Interventions That May Have Contributed to Prevent/Control Diarrhea Disease in the Country

Interestingly, the trend of diarrhea hospitalization has been declined over the years even prior to rotavirus vaccine introduction, which clearly accelerated this trend countrywide. The national reduction of diarrhea in the country can be explained by different policies implemented in the country such as the increase access of safe water, and improvement of sanitation and hygiene (WASH). According to National Directorate of Water and Minister of Public Work, between 1990 and 2008, the number of people with supply of clean water in rural areas increased from 30 to 52 and 35 to 50% in urban areas [65]. The number of people with good sanitary condition increased from 16 to 40% in rural areas and 15 to 55% in urban areas from 1990 to 2008 [65]. In spite of the increase in sanitation, two out of five people living in rural areas are still practicing open defecation [65].

The DHS surveys also collect data on the health seek behavior from the mothers and caretaker of the children. With regard to the mothers’ knowledge about ORS use in children with diarrhea, there was substantial increase of the knowledge among the respondents, from 87.0% in 2003 to 91% in 2011 [9, 11]. Fifty-six percent of the children with diarrhea were taken to the hospital and received SRO and zinc oxide [61].

The frequency of children with diarrhea, who received hydration therapy, increased from 49% in 2003 to 62% in 2011, showing the effectiveness of the campaigns and sensitization of the population in the care they should have about diarrhea [9, 11].

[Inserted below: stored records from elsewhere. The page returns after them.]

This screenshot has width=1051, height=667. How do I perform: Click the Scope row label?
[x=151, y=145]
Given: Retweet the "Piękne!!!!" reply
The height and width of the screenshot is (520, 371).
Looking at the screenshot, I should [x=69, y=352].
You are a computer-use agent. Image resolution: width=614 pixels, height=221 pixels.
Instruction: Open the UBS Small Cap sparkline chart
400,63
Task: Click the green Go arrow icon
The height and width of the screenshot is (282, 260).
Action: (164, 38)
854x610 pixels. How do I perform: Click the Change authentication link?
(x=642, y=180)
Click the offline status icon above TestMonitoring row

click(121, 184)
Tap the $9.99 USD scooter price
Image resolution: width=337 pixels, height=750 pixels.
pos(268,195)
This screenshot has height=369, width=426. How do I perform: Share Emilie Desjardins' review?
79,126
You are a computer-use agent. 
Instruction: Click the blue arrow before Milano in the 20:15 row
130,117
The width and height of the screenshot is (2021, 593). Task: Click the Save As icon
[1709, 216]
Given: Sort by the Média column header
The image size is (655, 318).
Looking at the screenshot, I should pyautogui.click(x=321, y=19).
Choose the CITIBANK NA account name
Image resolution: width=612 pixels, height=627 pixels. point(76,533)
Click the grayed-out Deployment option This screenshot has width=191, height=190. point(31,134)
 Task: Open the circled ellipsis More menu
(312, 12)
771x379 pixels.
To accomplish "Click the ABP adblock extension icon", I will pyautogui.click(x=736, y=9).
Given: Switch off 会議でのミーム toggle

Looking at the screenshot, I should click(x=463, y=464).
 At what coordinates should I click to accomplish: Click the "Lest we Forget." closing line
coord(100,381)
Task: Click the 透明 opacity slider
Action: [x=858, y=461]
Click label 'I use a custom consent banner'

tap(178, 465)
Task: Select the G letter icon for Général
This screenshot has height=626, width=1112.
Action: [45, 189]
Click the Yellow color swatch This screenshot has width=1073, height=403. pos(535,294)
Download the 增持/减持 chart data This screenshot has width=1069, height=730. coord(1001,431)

Other important intervention which may have contributed for this reduction was the implementation of the campaign called the “national health week” which is held twice a year since 2008, where children are vaccinated, dewormed, and supplemented with vitamins A and iodine [62]. The lack of surveys between 2012 and 2018 does not allow to evaluate the time trend of this actions from the last 6 years.

Annual statistics data of hospitalization due to diarrhea in Mozambique showed also a reduction of cases of diarrhea in the last 6 years. These data showed that 447.215 children under 4 years of age in 2012 were admitted with diarrhea that dropped to 333,932 admissions in 2017 [66].

Mozambican government implemented other important interventions to reduce the burden of diarrhea in the country. In September 2015, Rotavirus monovalent vaccine (Rotarix; GlaxoSmithKline Biologicals) was introduced in the National Immunization Program. de Deus et al. [24••] observed a reduction of rotavirus infection from 40 to 12%, after vaccine introduction in the country. Despite this reduction, there is a need to study the 12% of children positive to rotavirus. Additional studies will be necessary to investigate the effectiveness of rotavirus vaccine in the country and factors contributing to the occurrence of rotavirus infection in vaccinated children. Finally, it is important to understand the role of malnutrition and HIV on vaccine effectiveness in the country.

Conclusions

Despite that epidemiological data remain scarce in Mozambique, several actions were implemented in the country (including the vaccination against rotavirus as the leading attributable pathogens of severe diarrhea in children younger than 2 years) and contributed in the reduction of diarrheal burden in Mozambique in the last two decades. However, there are still gaps in assessing the contribution of specific pathogen on diarrhea burden and associated risk factors, particularly outside of Maputo Province, supporting the need of continuous diarrheal surveillance countrywide to inform decision making for appropriate interventions targeting pathogen specific and understand the co-morbidity factors (e.g., malnutrition, HIV) of diarrhea, including strategies to contain antimicrobial resistance trends among bacterial pathogens.